Speaking enthusiastically with visiting Christians, the teens point to each other along the organic human chain of who brought who to faith in Christ. Their style is direct—"Hi, I'm a Christian, and I'd like to tell you about Jesus"—and brings results. The church is 500 strong, and leaders hope to add another 500 by year's end.
Their leader, Manuelito, shows no fear of arrest. He says Havana police need their help in confronting the recent wave of street drug abuse. "If I wasn't afraid when I was doing drugs in this very park," he says, "why would I be afraid now that I have the truth?"
The edgy street evangelism in Cuba's capital reveals that Western perceptions about Cuban Christianity seem woefully outdated.
"Here in Cuba the church is alive, growing, faithful, and active, persevering through difficulty," asserts a prominent evangelical leader. "We are working inside Cuba now, and someday we will join everyone else in the missionary activity of the world."
Since the 1959 Revolution, Castro's Communist government has placed numerous restrictions on religious expression in Cuba—a reality illustrated by most sources' requests for anonymity (see "More Freedom But Not Free," page 28).

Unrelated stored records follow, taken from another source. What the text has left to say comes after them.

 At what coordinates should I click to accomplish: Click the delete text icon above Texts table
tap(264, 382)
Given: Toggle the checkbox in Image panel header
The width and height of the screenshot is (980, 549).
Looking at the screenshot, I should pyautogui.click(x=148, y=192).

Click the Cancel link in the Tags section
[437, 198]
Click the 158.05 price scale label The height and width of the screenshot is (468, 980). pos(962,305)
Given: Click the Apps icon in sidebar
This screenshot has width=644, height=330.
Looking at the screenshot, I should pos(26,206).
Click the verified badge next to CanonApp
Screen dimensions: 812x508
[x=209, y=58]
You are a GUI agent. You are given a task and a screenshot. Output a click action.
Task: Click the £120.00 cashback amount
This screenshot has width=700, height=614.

Yet the Cuban church is thriving despite its limitations, and its leaders ask that their church not be used as a geopolitical pawn. "We are part of the body of Christ in the world, yet people see us only with political eyes," said one leading Cuban evangelical. "To those people we say: 'Come and see.' "
Christianity Today traveled throughout the island from Palm Sunday to Easter Sunday. The journalistic Holy Week pilgrimage revealed a surprisingly healthy church with a new generation of young pastors boldly pushing old boundaries. Their current evangelistic zeal is best summed up in the recent modification of a common evangelical rallying cry: from "Cuba para Cristo" to "Cuba para Cristo—ahora." Cuba for Christ—now.
Joy In His Presence
Since the 1990s, major changes have buffeted Cuba's 11.4 million people. After the 1991 fall of the Soviet Union, Cuba's heavily subsidized economy collapsed, causing Cuba's "Special Period" of economic crisis, famine, and more than a decade of hardship.